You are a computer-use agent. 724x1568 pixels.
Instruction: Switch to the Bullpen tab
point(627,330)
==
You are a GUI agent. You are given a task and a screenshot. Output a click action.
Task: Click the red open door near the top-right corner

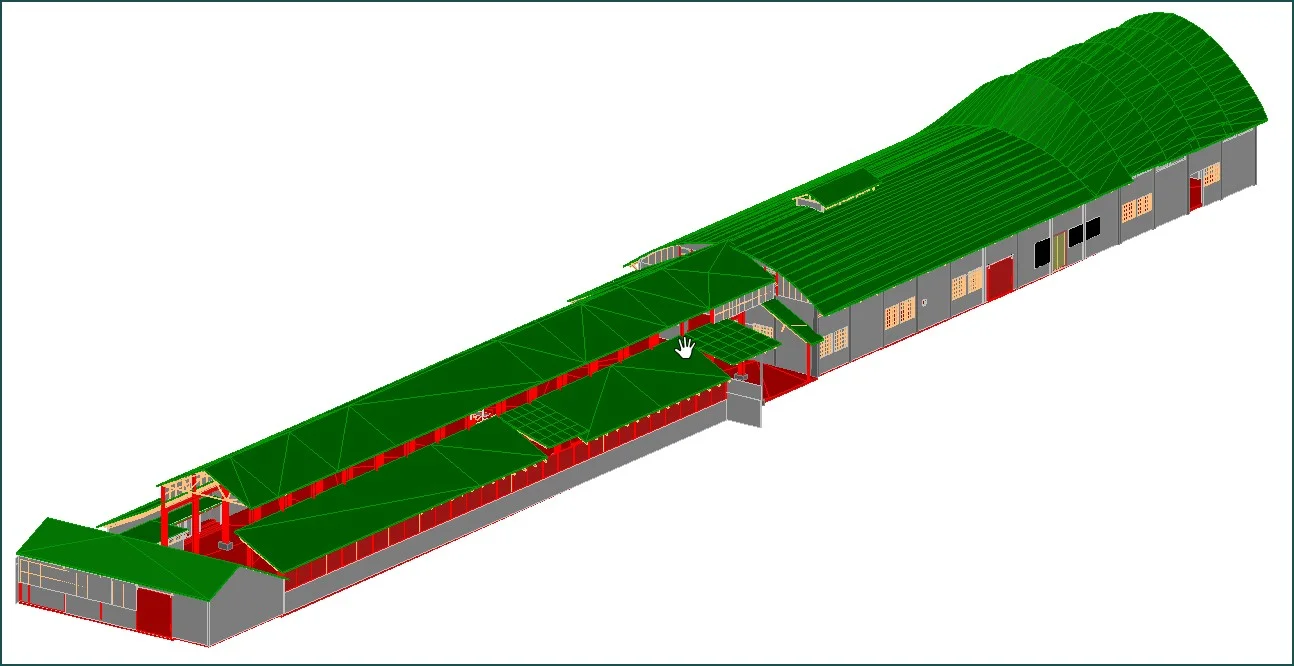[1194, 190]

▶ WHAT IS REQUIRED
Copy word for word the rows from the line containing "You are a GUI" through the line containing "[1194, 190]", both lines included, and leave out any pictures.

▶ EXPECTED ANSWER
You are a GUI agent. You are given a task and a screenshot. Output a click action.
Task: Click the red open door near the top-right corner

[1194, 190]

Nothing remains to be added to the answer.